Alors mes posts sont devenus plus pauvres, se résumant deux fois sur trois à présenter un podcast ou un article que j’ai écrit, une date de prochain atelier ou de conférence. Car mon intime, même si je sais parfois poser des mots dessus, est la plupart du temps une chasse gardée. Pas de photo de mes proches ni de mon appartement, pas de donnée factuelle d’où je passe mes vacances, comme une nécessité de préserver une certaine intimité. Pourtant, je suis aussi celle qui part à la recherche, lorsque dans un post je vois le nom d’un thérapeute ou l’adresse d’une escapade que je pourrais également vivre. Tiens, ça a l’air sympa. Tiens, elle a l’air tellement heureuse que son psy doit être super, sa prof de yoga doit lui faire du bien. Si j’allais voir moi aussi. Ou plus simplement, tiens elle est amie avec telle personne, si j’allais m’abonner à son compte. La toile se tisse, et bien sûr j’en sais plus sur la femme que je follow que ce qu’elle aimerait parfois partager. Parce que son amie, elle, n’est pas aussi discrète ou simplement parce que je fais naturellement des pont entre différentes informations. Il n’y a pas de mal à çà, pourtant quand je réalise que certaines personnes savent des choses sur moi que je ne pensais pas avoir ouvertement abordées, j’ai la sensation de livrer ma vie en pâture. Le mot est fort, il parle de ma déception à protéger ce qui est précieux pour moi. Sur Instagram, aucune donnée nouvelle, aussi minuscule soit-elle, ne passe inaperçue.

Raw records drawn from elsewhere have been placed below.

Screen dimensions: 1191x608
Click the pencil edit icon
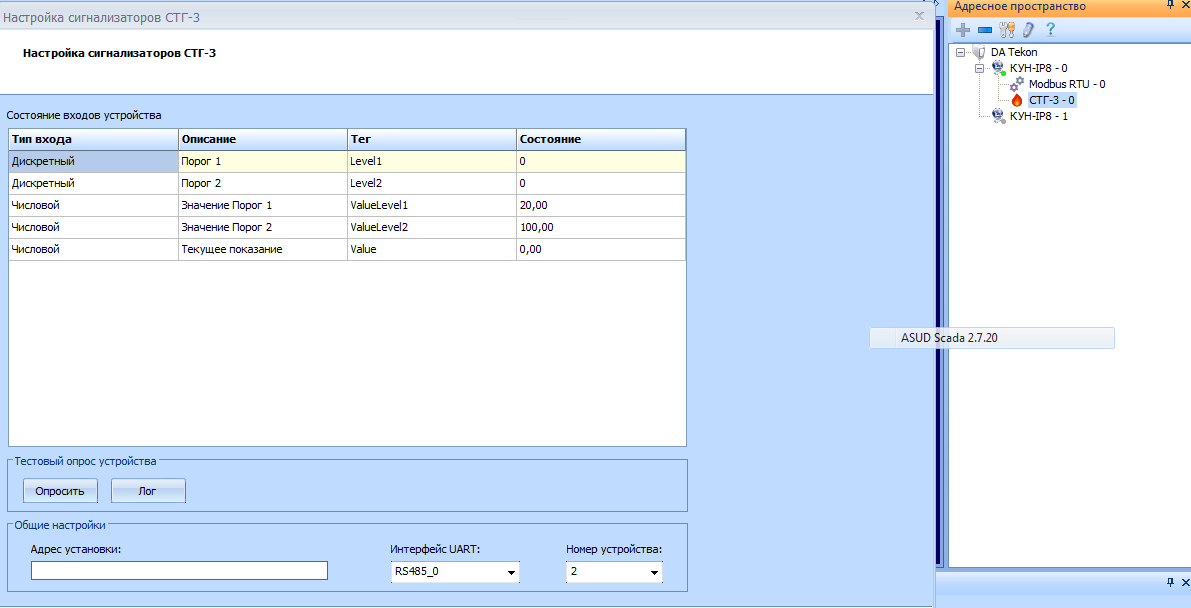(1028, 30)
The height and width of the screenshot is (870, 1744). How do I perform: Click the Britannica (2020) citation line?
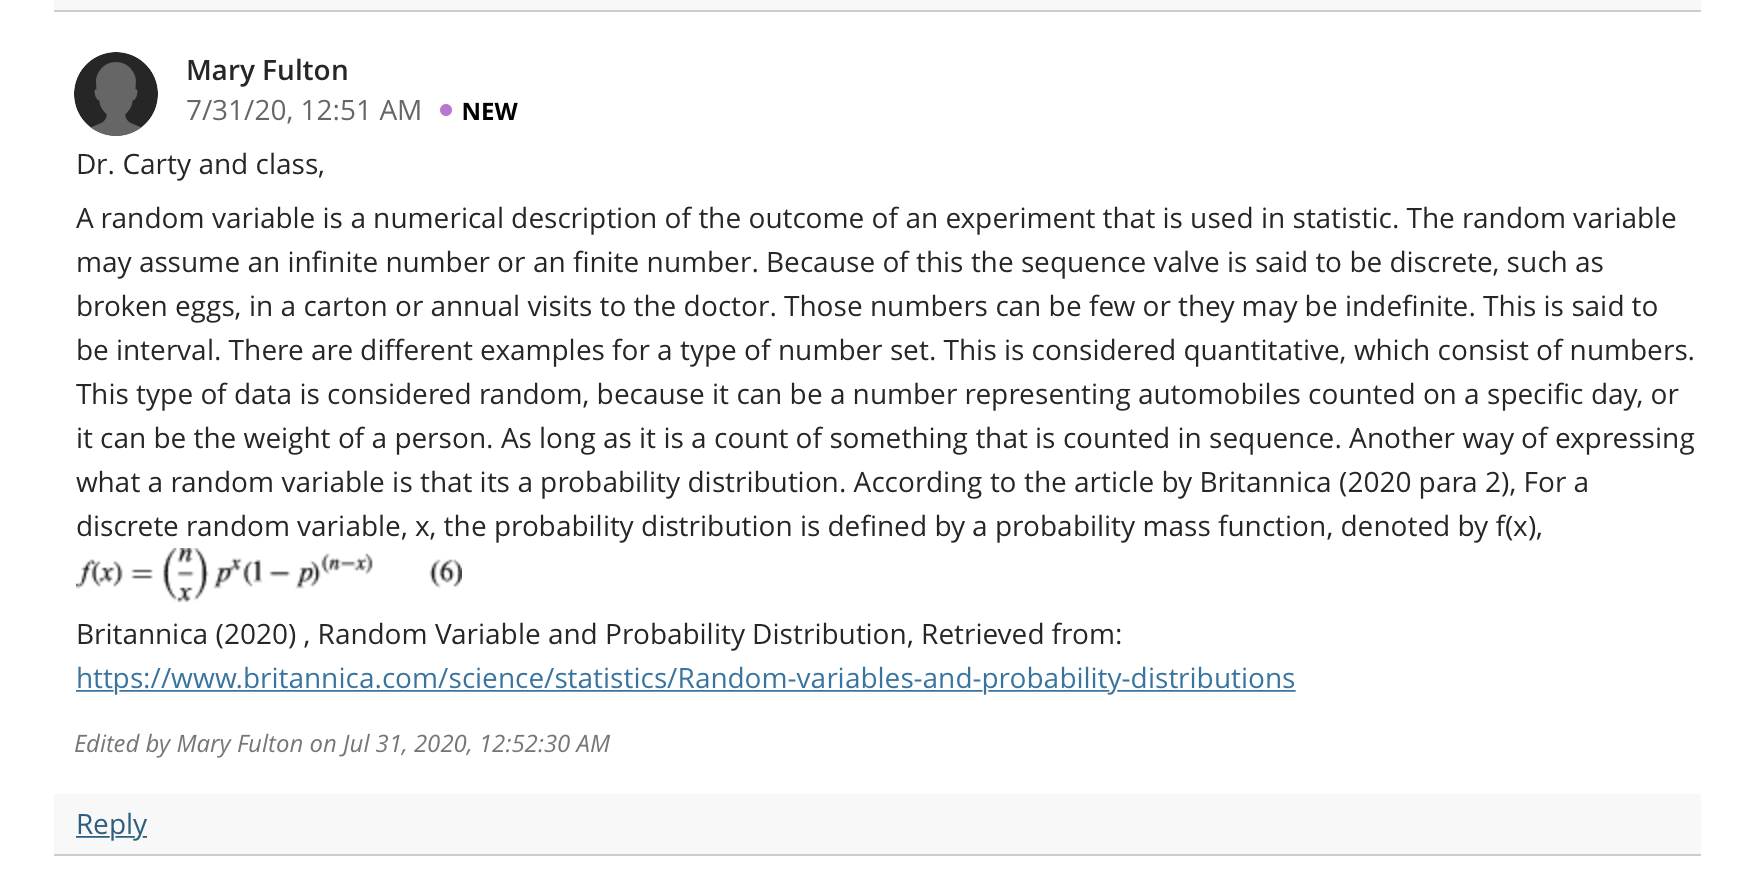coord(599,634)
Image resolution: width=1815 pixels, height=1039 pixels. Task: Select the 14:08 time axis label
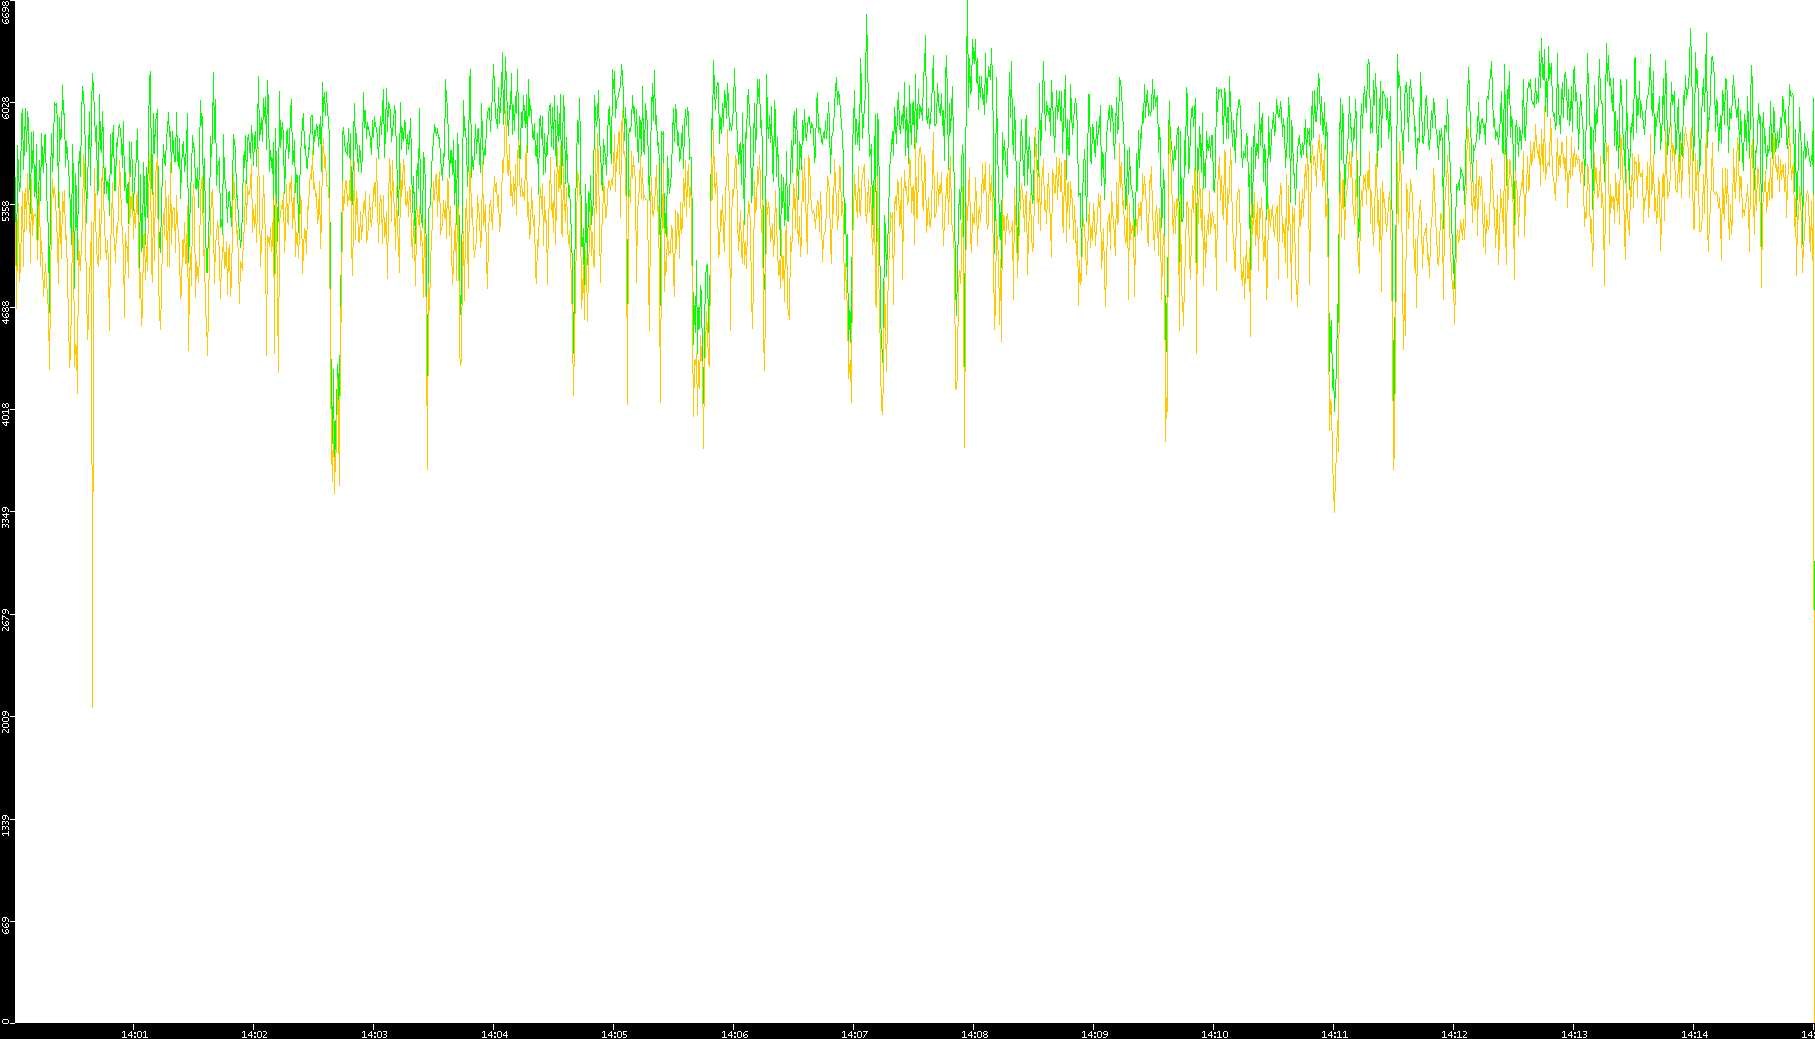coord(974,1034)
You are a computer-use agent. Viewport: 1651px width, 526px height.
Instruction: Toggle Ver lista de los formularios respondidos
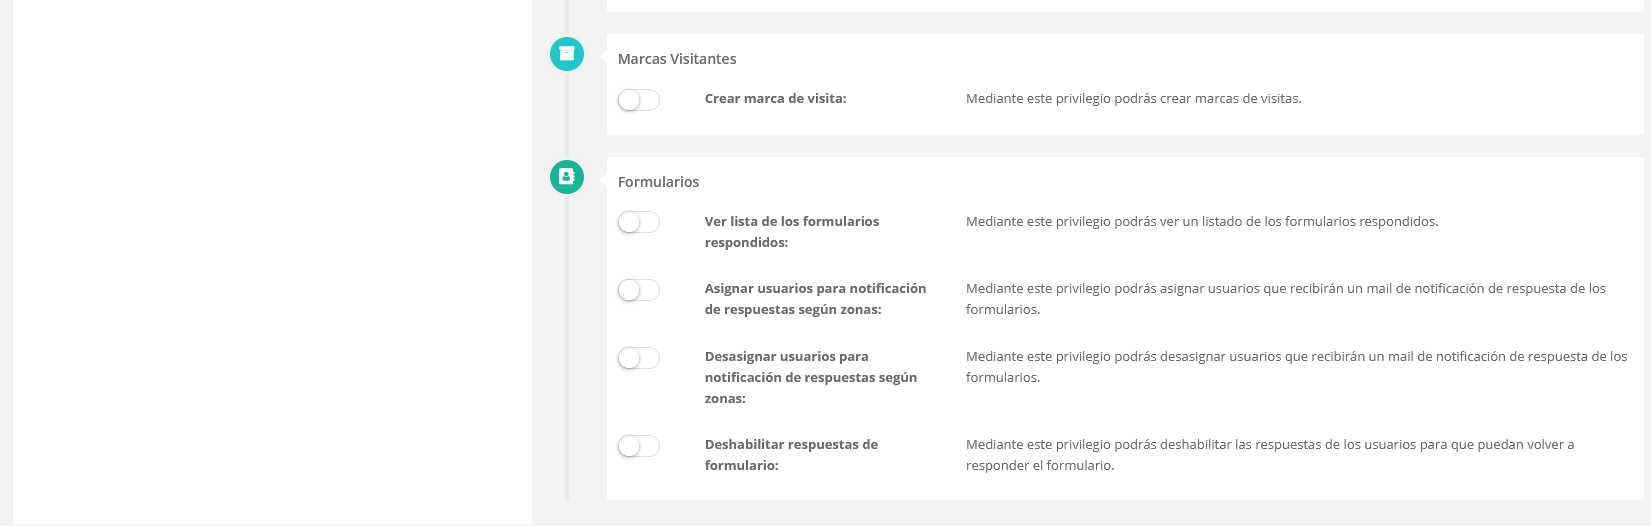639,222
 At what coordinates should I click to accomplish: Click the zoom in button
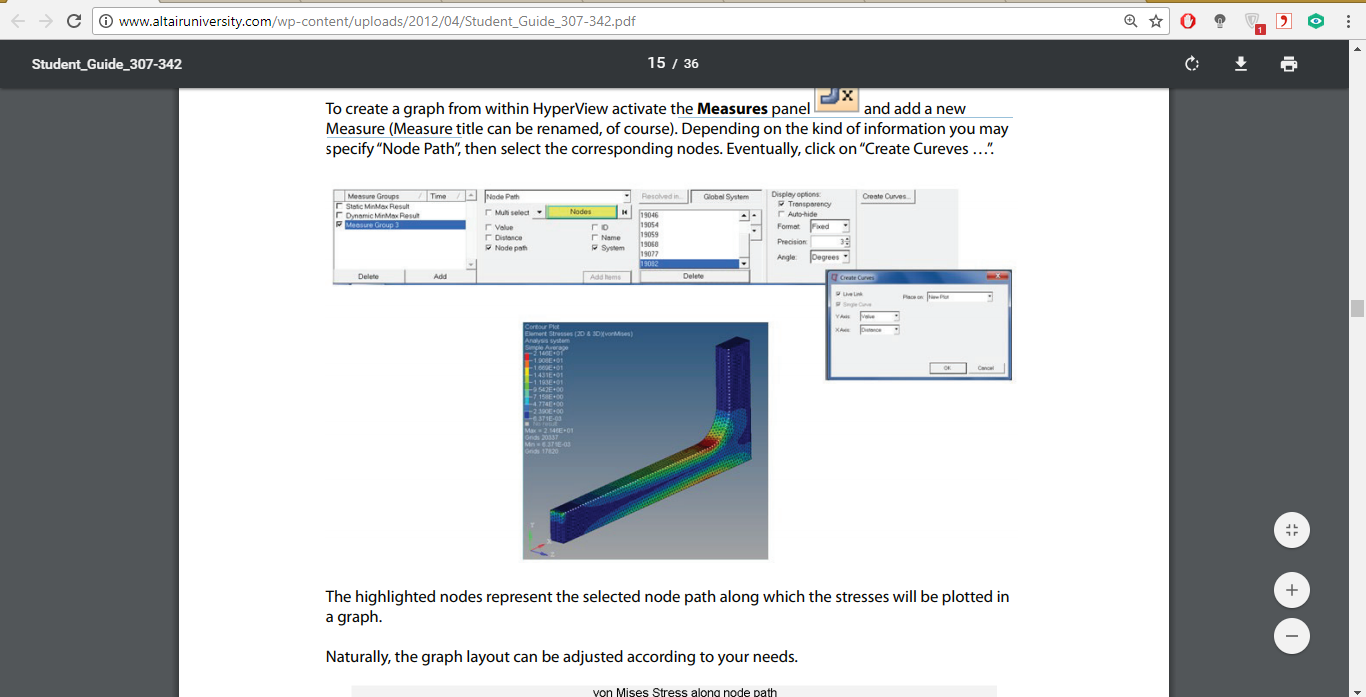(x=1291, y=589)
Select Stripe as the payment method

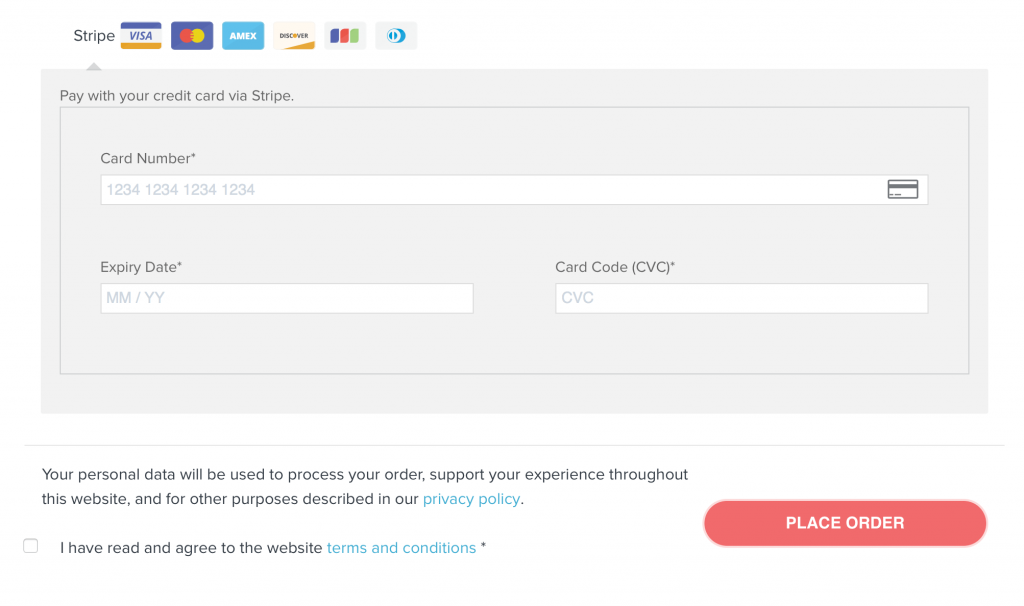tap(93, 35)
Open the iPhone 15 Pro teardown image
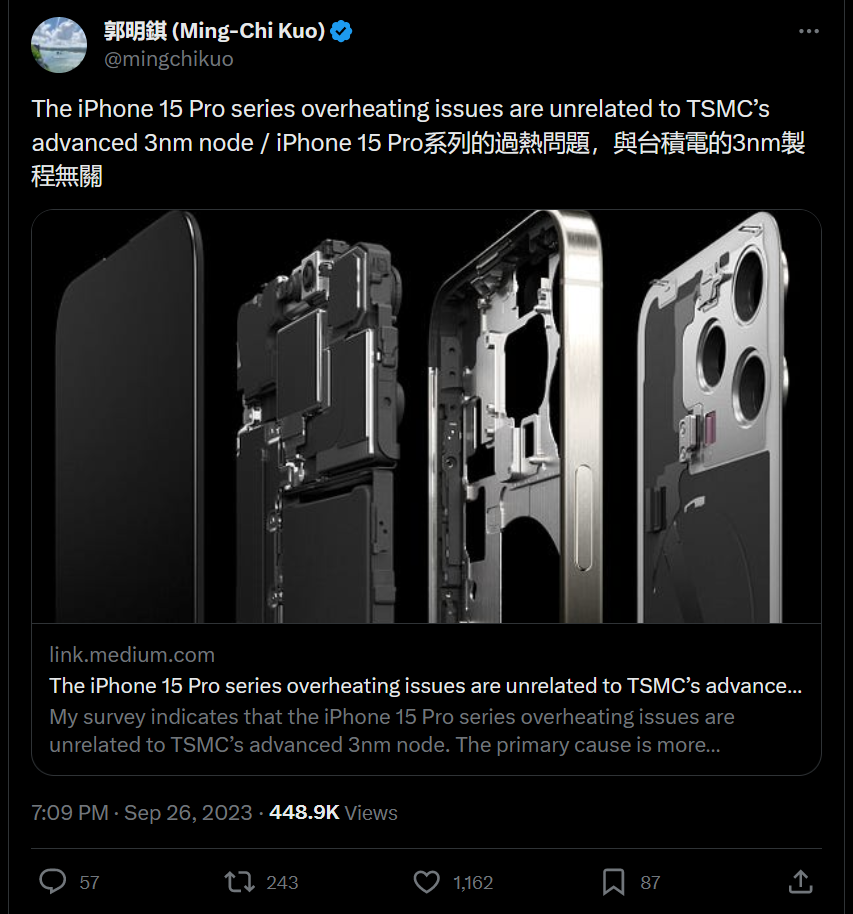The height and width of the screenshot is (914, 853). pos(426,416)
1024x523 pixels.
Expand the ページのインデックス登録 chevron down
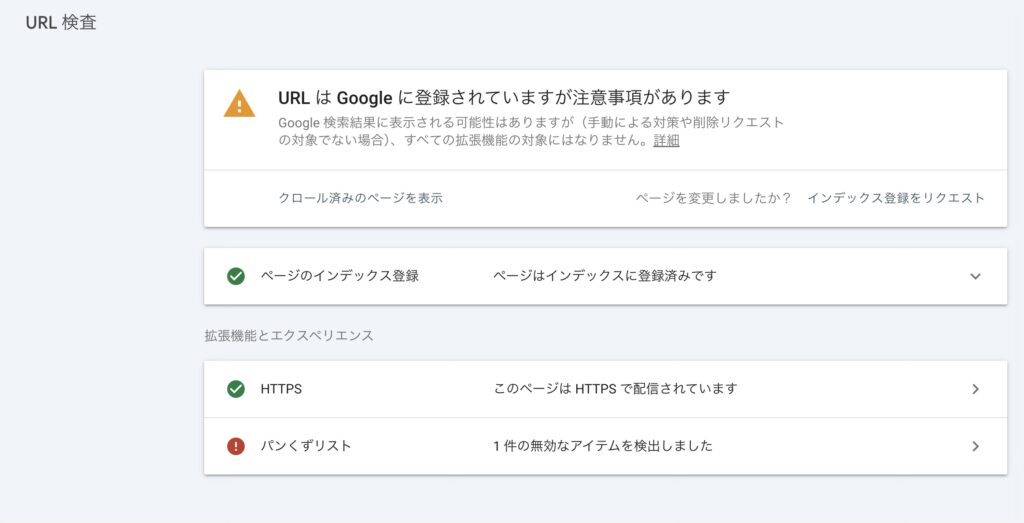(x=976, y=276)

J'arrête de vendre mon temps à Instagram


Quand j’ai vu le documentaire d’ARTE « Le temps c’est de l’argent », de Cosima Dannoritzer, j’ai réalisé que la publicité que je recevais sur Instagram était vendue plus chère si j’y passais du temps, puisque mes données personnelles pouvaient être mieux collectées, mes goûts et mes habitudes plus précisément répertoriées. Loin d’être qualifiée pour parler de ces sujets, réaliser que le temps que je passais sur ce réseau avait effectivement une valeur monétaire m’a fait froid dans le dos. D’autant plus qu'après avoir vu le documentaire sur le danger de voir toutes ces données collectées, de Marc Meillassoux, je ne pouvais pas dire que je n’avais rien à cacher


Voilà pourquoi le trop plein s’est fait sentir. Il n’y a jamais de pause sur un réseau social, je ne me lance pas dans une rentrée de septembre sachant que l’été suivant, je ferai un break. Il n’y a pas de vacance, de temps pour respirer, penser et me désintoxiquer. Alors j’ai pris la fuite, et profité de ce temps mort depuis mi juin. Plus aucun nouveau follower pendant trois mois. Plus d’espace mental occupé par un post à écrire. Plus aucune illustration trouvée pour être utilisée. Des nouvelles uniquement de ceux dont j’ai le numéro de téléphone. Et une idée, copiée chez Pablo Sévigne pour sa revue Yggdrasil : prévoir une saison sur Instagram, pendant laquelle je serai active, et qui s’arrêtera. Au plus, neuf mois par an. Savoir que ça ne durera pas éternellement est très différent que croire que je peux poster uniquement quand l’envie s’en fait sentir, que rien ne m’y oblige - sauf le circuit de gratification, la peur d’être oubliée, la curiosité pour les réussites des autres, le désir de me faire connaitre. C’est sûr, la prochaine fois, je ferai mieux.


Insta, je suis désolée, pardonne-moi, je te remercie, je t’aime.